Another long one, so make sure you're sitting comfortably.

Corresponding hxcpp PR: HaxeFoundation/hxcpp#1189

The Problem

Working with the current interop types comes with many pitfalls which are not immediately obvious, these include.

  • Externed value types (cpp.Struct / cpp::Struct) do not work as expected when captured in a closure. If you mutate one of these captured value types you are mutating a copy, not the object referenced by the variable name.
  • These struct types only really work with C structs, not C++ structs and classes which might have all sorts of interesting constructors, destructors, assignment operators, etc. Structs are compared using memcmp and copies are made using memcpy, so if you have a C++ class which requires copy constructors, copy assignment, or others to work correctly, things will go wrong in ways which are painful to debug.
  • Leaking objects is very easy as destructors are not consistently called. If you place one of these structs in a class field its destructor will never be called.
  • Value types stored in classes will be initialised to zero, not have any default constructor invoked, so any default values or setup code will not be invoked.
  • It’s very easy to write code which does different things depending on the debug level and optimisations enabled by the compiler. You can easily find yourself modifying a copy of a struct in a temporary variable the compiler created, creating very hard to track down bugs.
  • Common C/C++ patterns, such as pointers to pointers, are hard to extern without lots of boilerplate and glue code wrangling.
  • All extern classes are considered native by the generator, so if you want to extern a custom hx::Object sub class some of the necessary GC code isn’t generated for the generational GC.
  • Many other things!

In short, the current interop handlers mostly work with basic c structs in local variables, but if you want to interop directly with C++ classes, you’re going to have a painful time in anything but the most basic cases.

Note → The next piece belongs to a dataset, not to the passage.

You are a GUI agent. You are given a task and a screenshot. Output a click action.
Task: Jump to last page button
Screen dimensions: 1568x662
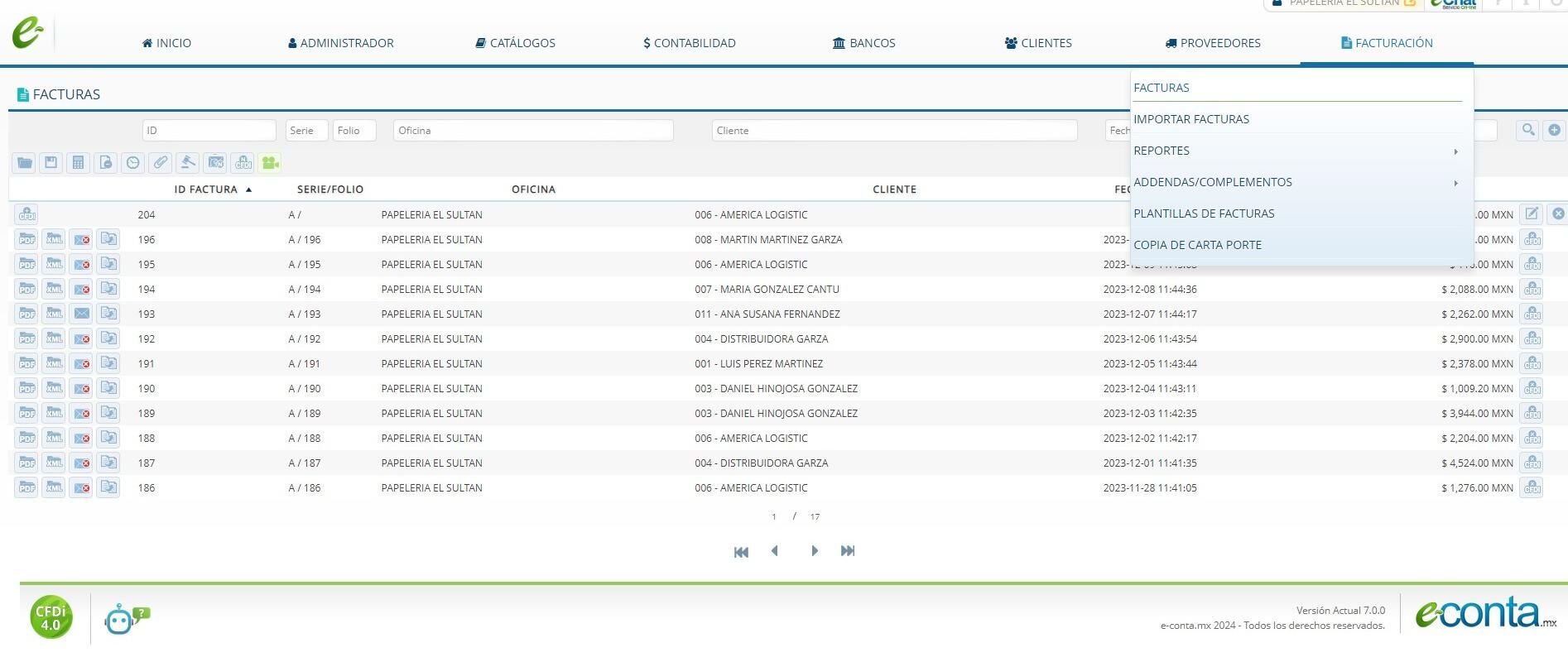848,551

If you just want to see a quick example of it all in action here's a gist which will compile on Windows and use DXGI to print out all displays connected to the first graphics adapter. DXGI uses pointers to pointers, pointers to structs, pointers to void pointers, and other C++ concepts which have been very difficult to map onto haxe in the past. But hopefully you'll agree that it looks like pretty "normal" haxe.

https://gist.github.com/Aidan63/07364c227335f02fbe50b9c9576f7544

New Metadata

In my mind there are three categories of things you might want to extern, native value types, native pointer types, and "managed" (custom hx::Object sub classes) types. This merge introduces three new bits of metadata to represent these categories and solve the above issues.

cpp.ValueType

Using the @:cpp.ValueType metadata on an extern class will cause it to be treated as a value type, so copies will be created when passing into functions, assigning to variables, etc, etc.

@:semantics(reference)
@:cpp.ValueType({ type : 'foo', namespace : [ 'bar', 'baz' ] })
extern class Foo {
	var number : Int;

	function new() : Void;
}

function main() {
	final obj  = new Foo();
	final copy = obj; // creates a copy
}

I've chosen the metadata to take a struct which currently supports a type field for the underlying native type name and namespace which must be an array of string literals for the namespace the type is in. If type is omitted then the name of the extern class is used, if namespace is omitted then the type is assumed to be in the global namespace.

Using this metadata provides several guarantees old struct types. First it behaves how you'd expect when captured in a closure.

function main() {
	final obj  = new Foo();
	final func = () -> {
		obj.number = 7;
	}

	func();

	trace(obj.number); // 7 will be printed.
}

Destructors are guaranteed to be called. When a value type is captured in a closure, stored in a class field, enums, anons, or any other GC objects it is "promoted" to the GC heap and the holder class its contained within registers a finaliser which will call the destructor.

Operators on the defined native type are always used, no memcmp or memcpy. Copy constructors, copy assignment, and standard equality operators are always used no matter the case.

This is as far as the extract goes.